Grateful was his Magnum Opus. A blockbuster single featuring Rihanna and Bryson Tiller powered by a Carlos Santana sample in “Wild Thoughts.” And after a tenure of convincing, Khaled finally brought Justin Bieber to his circus for “I’m The One,” which also featured Chance The Rapper, Quavo and Lil Wayne. It was a reflection of Khaled’s creative instincts and his shrewd determination to make relationships old and new coalesce into product form.
Which brings us to the point of a DJ Khaled album….
Khaled isn’t an artist. He’s a DJ. Back around 2006 maybe, MTV hired him for a party (I think it was a moral boosting effort) and he killed it. He had me and timmhotep aku doing the Soula Boy dance tipsy out of our minds. Fun times.
I say that to say, there’s not an artistic bridge that Khaled crosses with each endeavor.
So the means to judge his success are standard metrics: radio play and albums sold.
And the manner to achieve that quickest is through anthems. The kind of which Khaled was a specialist at delivering. There’s “I’m So Hood” and “All I Do Is Win” and “Take it To The Head” and “Hold You Down.”
Everything was working great this way until Khaled collided with Tyler, The Creator and his Igor album.
But the costs have been going up. So Khaled pivoted. Gone are the long lineup of stars on one track. In their place is something different; punchier groupings.
For “Wild Thoughts,” he put Rihanna in a different bag alongside Bryson Tiller, ushering her to the forefront with a vocal performance that was more rap and with a spunky flow. For Drake, Khaled provides fertile ground to reinforce his rap bonafides while he experiments with other sounds on his own projects. Same for Jay-Z and Beyonce. Meanwhile a record like “You Say” serves as a platform for Lil Baby to catapult from and it gives J Balvin more U.S. appeal. (Meek and Jeremih are always with the shits.)
It’s the high fashion version of his tried and true formula.

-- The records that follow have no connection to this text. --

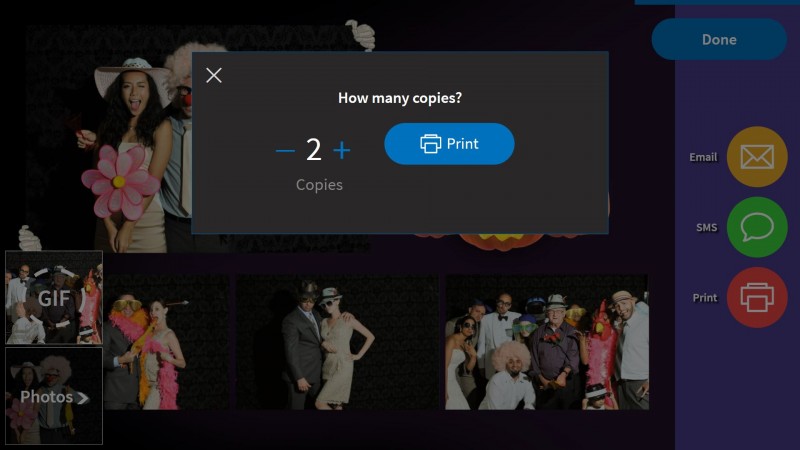Viewport: 800px width, 450px height.
Task: Open the green SMS speech bubble icon
Action: point(757,227)
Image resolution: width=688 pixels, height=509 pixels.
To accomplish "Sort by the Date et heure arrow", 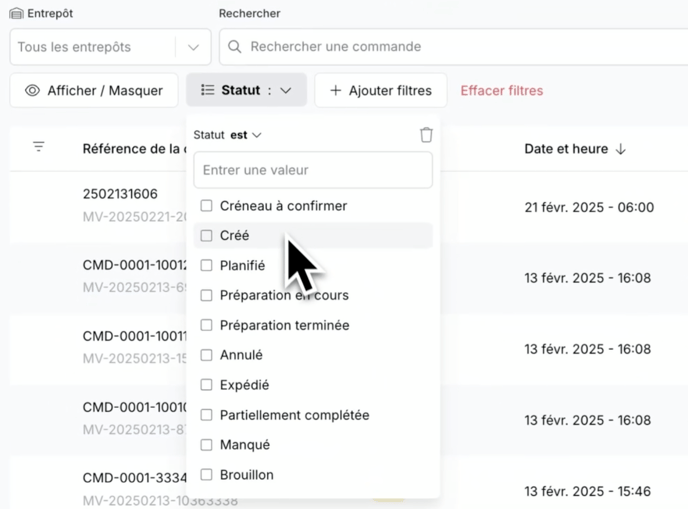I will 620,149.
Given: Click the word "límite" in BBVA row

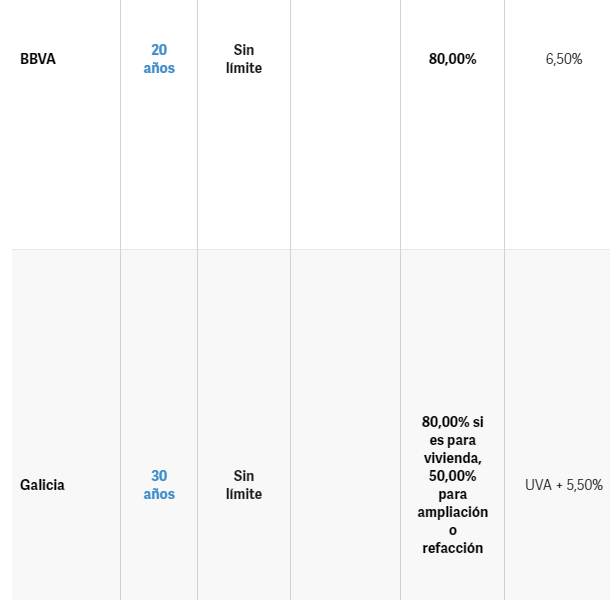Looking at the screenshot, I should tap(244, 68).
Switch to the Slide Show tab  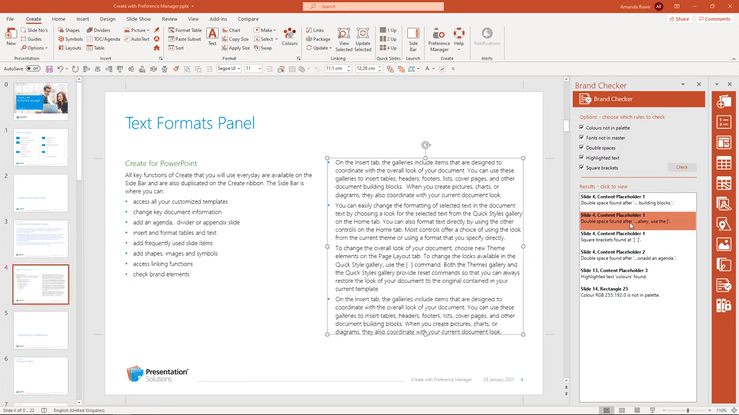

Everything was working great this way until Khaled’s Father of Asahd LP collided with Tyler, The Creator and his Igor album.
Father of Asahd
was Khaled’s formula redux at a time when streaming platforms were changing what was once quantified as a hit (See Carl Chery’s excellent 2019 piece, “The Formula Is Dying
.”) He swapped out Rihanna and a Santana sample for SZA and an OutKast jack. More Justin Bieber. Jay and Bey again.
Then the Odd Future founder’s quirky R&B album topped the charts over Khaled in a surprising outcome (to some). Tyler didn’t chase radio, he built his connection to his fan base by way of connections outside traditional means (his own festival, creative extensives in television, etc.). Plus his album received the type of critical acclaim that rendered him in a new light. Khaled couldn’t match that acclaim with sheer star power like the old days.
Now, DJ Khaled returns with Khaled Khaled. He’s keen on his place in the celebrity landscape. Which requires more work and the demands are much harder. To bolster the job he recruited Drake for two singles (which are still the best songs on the album). His staff is stacked with veteran label folks and Lenny S. has his A&R hat back on again.
The album is laced with familiar strategy albeit with different names and tones. This time instead of the Drake vocals coming in, it’s the Cardi B vocals. Bardi talks tough on “Big Paper,” one of the better cuts that finds the Bronx bomber spitting over a darker sound than her post-fame tracks usually possess. With a dialed back flip of Shawty Lo’s “Dey Know” on “We Going Crazy,” H.E.R. lets her Yay Area pride bloom. This album’s unicorn is Justin Timberlake singing over the Jackson 5’s “Maybe Tomorrow” in a nod to Ghostface’s “All That I Got Is You.” Nas and Jay sound downright giddy (for them, at least) as they recount their earned wins on the melancholy chords of “Sorry Not Sorry.”
The point of a DJ Khaled album remains steadfastly the same: a platform to showcase Khaled’s unique construct and also a playground for artists to stretch beyond their usual confines.
How long can it last?
We’ll find out one day, just not today.